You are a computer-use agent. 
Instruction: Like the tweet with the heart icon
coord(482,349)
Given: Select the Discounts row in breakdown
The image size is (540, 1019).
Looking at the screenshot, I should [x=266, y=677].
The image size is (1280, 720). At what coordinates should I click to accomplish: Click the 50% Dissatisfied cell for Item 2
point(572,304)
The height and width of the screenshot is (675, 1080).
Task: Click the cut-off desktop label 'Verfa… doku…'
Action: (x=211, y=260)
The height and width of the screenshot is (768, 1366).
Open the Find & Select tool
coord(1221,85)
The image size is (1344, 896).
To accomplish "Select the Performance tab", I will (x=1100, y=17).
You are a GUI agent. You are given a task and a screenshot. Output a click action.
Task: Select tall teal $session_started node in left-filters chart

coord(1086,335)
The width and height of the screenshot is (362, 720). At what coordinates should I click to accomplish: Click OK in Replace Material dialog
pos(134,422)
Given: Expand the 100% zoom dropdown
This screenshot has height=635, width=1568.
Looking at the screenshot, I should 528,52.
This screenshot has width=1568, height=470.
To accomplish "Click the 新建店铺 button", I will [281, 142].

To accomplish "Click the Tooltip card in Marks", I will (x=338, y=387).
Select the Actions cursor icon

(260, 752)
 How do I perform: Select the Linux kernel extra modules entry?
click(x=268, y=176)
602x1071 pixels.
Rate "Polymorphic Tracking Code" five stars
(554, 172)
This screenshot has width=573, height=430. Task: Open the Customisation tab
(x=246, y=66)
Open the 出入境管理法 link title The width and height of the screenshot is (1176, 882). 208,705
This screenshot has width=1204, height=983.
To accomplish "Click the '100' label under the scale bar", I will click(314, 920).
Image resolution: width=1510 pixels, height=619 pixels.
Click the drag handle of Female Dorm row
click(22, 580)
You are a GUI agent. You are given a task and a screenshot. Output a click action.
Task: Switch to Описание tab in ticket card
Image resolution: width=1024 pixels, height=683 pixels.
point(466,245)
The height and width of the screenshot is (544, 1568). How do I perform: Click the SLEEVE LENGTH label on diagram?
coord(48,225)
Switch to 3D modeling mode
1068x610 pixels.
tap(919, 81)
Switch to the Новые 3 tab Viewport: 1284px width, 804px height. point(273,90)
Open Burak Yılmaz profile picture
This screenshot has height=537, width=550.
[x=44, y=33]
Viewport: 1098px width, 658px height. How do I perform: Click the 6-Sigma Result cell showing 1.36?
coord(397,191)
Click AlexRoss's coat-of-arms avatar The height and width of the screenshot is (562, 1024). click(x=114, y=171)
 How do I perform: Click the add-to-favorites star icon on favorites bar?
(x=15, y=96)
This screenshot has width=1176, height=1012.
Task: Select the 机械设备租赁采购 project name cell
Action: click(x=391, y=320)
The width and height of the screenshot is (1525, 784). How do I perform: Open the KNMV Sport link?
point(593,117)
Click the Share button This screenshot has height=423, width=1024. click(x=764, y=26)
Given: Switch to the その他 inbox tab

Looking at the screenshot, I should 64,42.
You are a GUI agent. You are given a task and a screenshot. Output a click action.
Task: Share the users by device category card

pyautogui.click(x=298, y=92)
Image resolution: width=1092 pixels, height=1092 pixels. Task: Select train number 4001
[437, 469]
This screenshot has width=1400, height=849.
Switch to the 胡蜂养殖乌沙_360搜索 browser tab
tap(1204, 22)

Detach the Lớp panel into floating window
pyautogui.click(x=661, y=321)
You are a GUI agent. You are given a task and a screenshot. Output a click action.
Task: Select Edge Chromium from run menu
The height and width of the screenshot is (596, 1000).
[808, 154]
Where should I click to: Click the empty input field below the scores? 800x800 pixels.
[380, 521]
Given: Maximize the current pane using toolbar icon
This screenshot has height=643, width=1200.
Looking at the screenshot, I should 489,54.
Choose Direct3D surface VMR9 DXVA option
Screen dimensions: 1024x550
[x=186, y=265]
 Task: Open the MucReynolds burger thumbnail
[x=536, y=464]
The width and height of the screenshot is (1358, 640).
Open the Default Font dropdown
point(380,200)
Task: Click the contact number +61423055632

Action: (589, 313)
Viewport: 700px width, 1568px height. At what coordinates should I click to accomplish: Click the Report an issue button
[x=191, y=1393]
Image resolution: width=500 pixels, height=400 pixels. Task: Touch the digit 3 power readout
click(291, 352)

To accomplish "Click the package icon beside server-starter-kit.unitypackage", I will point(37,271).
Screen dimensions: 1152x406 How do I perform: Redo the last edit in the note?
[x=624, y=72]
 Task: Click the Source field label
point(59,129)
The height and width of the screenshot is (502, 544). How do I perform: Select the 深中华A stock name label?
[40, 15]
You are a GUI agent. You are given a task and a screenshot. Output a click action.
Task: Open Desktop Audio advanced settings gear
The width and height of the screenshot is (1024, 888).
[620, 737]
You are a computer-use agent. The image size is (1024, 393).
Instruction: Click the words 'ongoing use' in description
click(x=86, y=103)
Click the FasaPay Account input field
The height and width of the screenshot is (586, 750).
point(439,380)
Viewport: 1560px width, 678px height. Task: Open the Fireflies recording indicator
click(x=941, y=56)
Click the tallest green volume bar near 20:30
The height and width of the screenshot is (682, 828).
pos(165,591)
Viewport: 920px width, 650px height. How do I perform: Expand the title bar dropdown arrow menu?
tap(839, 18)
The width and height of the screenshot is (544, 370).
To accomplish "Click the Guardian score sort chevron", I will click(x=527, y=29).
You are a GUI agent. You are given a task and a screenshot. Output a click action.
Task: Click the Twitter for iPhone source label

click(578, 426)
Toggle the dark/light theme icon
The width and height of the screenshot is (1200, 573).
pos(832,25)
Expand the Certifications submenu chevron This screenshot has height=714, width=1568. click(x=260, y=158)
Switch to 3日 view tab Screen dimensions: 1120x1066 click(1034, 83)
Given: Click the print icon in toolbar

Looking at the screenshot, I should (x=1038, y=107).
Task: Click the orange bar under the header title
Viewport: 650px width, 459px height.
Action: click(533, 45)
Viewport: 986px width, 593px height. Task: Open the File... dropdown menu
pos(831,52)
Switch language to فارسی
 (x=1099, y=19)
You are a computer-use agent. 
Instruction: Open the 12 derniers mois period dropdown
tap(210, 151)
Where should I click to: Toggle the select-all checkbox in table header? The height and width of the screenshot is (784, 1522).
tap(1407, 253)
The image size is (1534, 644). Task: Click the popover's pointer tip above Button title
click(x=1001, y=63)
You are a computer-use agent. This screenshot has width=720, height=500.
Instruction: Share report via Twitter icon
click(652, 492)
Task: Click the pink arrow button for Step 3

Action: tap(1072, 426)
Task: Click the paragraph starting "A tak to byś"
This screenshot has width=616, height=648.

──────────────────────────────

### Work to be completed
Write out, exactly as they appear, the lines from the one containing "You are a computer-use agent. This" through the last line of the records above, both included, and nothing more.

### Written response
You are a computer-use agent. This screenshot has width=720, height=500.
Instruction: Share report via Twitter icon
click(652, 492)
Task: Click the pink arrow button for Step 3

Action: tap(1072, 426)
Task: Click the paragraph starting "A tak to byś"
This screenshot has width=616, height=648.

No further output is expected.